Collected data entries:
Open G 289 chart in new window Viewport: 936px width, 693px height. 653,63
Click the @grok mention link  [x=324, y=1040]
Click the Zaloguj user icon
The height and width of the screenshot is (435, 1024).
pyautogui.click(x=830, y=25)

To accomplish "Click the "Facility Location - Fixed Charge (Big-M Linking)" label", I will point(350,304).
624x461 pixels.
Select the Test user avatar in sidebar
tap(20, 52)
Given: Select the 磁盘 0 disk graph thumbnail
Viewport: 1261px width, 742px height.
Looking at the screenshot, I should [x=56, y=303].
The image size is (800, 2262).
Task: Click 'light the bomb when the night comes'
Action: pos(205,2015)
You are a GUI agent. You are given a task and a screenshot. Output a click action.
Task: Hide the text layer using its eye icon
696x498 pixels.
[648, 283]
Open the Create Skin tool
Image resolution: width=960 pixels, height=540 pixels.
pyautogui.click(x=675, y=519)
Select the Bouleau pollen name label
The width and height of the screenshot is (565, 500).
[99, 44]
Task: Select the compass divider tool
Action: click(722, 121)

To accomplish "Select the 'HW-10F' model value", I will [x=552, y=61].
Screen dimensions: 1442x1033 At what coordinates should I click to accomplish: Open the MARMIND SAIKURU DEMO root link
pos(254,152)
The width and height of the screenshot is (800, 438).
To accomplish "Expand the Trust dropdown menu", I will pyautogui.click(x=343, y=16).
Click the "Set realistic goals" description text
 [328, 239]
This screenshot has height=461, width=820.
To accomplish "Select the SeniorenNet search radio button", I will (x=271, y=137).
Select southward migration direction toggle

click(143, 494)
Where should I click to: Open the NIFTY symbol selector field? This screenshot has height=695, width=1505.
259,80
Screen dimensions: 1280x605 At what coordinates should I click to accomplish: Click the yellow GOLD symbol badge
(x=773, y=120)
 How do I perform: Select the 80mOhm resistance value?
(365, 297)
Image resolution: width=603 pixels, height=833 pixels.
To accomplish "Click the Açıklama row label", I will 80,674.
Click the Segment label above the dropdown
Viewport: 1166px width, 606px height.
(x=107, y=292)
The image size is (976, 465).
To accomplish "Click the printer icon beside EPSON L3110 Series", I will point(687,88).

▸ **GOAL OF THE EXERCISE**
How many lines in the entries above include the string "point"? Give only the number.

▸ **SOLVED EXERCISE**
2